● **EXERCISE GOAL**
Among the entries below, find the line with "This screenshot has width=1187, height=867.", then quote it and each following line up to and including the line with "The width and height of the screenshot is (1451, 775).", and nothing else.

● **MATERIAL FOR THE TASK**
------------------------------------------------------------

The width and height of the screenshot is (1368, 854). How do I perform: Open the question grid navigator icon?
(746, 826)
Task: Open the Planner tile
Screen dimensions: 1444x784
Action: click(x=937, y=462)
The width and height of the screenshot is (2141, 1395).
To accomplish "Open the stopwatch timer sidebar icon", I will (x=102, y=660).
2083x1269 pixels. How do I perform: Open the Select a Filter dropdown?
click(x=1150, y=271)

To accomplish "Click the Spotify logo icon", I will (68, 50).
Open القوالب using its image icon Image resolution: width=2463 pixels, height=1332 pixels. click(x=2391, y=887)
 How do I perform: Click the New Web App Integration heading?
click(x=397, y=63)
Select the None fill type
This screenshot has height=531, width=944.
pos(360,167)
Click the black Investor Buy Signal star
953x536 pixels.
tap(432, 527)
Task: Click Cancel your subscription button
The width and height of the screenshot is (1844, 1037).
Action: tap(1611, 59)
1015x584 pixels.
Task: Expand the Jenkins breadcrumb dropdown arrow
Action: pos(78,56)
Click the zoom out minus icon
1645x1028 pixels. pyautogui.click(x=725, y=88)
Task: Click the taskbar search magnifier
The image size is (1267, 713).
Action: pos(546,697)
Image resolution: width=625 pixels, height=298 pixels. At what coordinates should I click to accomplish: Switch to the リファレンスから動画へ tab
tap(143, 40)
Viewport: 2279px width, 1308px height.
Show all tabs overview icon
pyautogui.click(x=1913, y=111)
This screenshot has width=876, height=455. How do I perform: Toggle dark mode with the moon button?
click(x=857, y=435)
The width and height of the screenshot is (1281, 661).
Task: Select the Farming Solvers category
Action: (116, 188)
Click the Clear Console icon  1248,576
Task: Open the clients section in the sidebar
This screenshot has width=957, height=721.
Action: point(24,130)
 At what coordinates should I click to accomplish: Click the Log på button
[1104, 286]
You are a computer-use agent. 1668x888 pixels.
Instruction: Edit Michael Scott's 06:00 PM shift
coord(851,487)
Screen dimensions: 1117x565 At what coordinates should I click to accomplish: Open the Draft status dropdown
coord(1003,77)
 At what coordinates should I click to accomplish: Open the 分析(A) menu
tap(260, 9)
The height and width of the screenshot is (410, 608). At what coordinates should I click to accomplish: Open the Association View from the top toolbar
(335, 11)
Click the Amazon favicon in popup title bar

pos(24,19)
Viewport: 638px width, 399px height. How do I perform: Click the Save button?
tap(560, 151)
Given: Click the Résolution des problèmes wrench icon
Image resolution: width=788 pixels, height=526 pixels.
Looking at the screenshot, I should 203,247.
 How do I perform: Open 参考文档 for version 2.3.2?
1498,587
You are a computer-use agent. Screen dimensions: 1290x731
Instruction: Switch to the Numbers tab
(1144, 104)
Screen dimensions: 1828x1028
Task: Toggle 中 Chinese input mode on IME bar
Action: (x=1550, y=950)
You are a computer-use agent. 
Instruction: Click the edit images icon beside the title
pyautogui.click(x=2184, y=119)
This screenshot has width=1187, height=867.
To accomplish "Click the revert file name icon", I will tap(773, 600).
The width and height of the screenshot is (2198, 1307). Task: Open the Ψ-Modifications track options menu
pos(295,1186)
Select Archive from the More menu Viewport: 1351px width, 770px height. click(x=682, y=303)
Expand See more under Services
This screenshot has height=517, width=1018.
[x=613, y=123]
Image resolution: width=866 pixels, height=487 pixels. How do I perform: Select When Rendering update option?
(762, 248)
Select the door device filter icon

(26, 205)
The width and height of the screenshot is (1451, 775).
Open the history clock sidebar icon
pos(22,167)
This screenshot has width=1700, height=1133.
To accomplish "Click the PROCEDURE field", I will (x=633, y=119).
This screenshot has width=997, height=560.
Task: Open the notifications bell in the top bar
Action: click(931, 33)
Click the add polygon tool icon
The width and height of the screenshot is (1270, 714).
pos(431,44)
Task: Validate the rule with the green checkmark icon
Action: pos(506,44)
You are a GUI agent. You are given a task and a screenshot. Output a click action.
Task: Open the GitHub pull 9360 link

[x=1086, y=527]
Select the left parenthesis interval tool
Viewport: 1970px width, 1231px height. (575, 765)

------------------------------------------------------------

● **EXERCISE RESULT**
This screenshot has width=1187, height=867.
To accomplish "Click the revert file name icon", I will tap(773, 600).
The width and height of the screenshot is (2198, 1307). Task: Open the Ψ-Modifications track options menu
pos(295,1186)
Select Archive from the More menu Viewport: 1351px width, 770px height. click(x=682, y=303)
Expand See more under Services
This screenshot has height=517, width=1018.
[x=613, y=123]
Image resolution: width=866 pixels, height=487 pixels. How do I perform: Select When Rendering update option?
(762, 248)
Select the door device filter icon

(26, 205)
The width and height of the screenshot is (1451, 775).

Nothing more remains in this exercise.